Food is an important part of Niue’s culture, and Niueans take great pride in the high preparation standards they use when cooking traditional dishes. This can be seen at the weekly traditional fiafia feasts hosted by a local Hakupu village family. Deep sea fish is often on the menu, along with fresh fruit such as coconut, breadfruit, papaya, mango, and bananas, and root vegetables including talo (taro), yams, and tapioca.
Niue offers a variety of both Polynesian and European cuisine, ranging from fish & chips and pizza in the cafes, to steakhouses, restaurants and traditional buffets. The vast majority of
Niue’s restaurants are found in Alofi, many of which have fully licensed bars. A few even allow BYO. The most exclusive watering hole is located at the Niue Golf and Sports Club (Alofi, Niue).

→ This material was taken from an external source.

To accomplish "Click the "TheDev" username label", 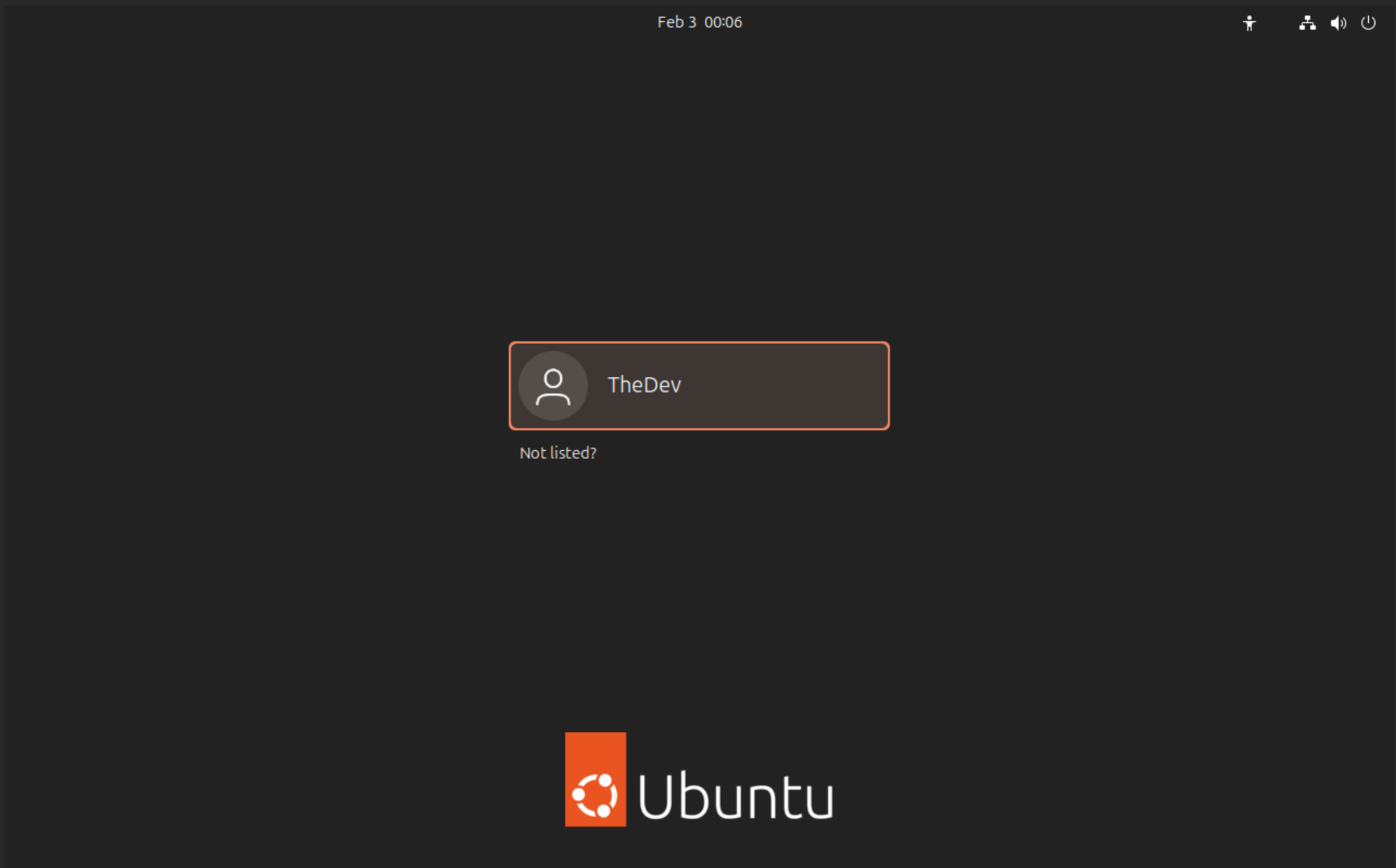I will 644,385.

Although the club is supposedly private, visitors are very welcome to enjoy its low drink prices and weekend village dances.

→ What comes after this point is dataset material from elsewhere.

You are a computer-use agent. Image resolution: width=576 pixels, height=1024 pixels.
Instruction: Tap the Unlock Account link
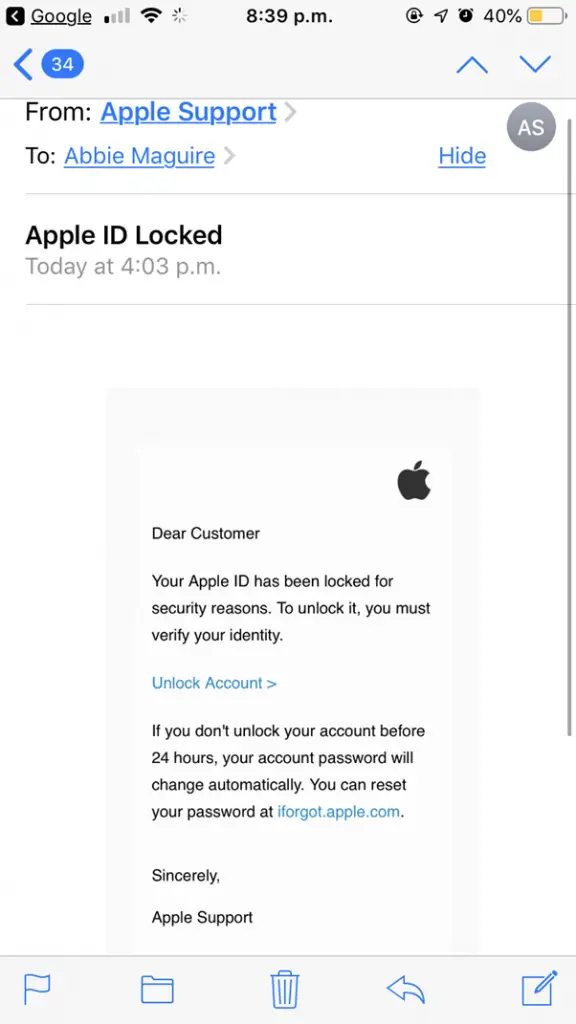(214, 683)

Advance dinner reservations are recommended for all restaurants, and are essential at the Matavai Resort (between Tamakautoga and Avatele, Niue), especially during its Thursday night uga (coconut crabs) capture demonstrations.
For those who can’t do without their daily coffee, the Crazy Uga Café (Main Street, Alofi) serves the only real espressos available on the island, and there’s not a fast food chain outlet to be found anywhere.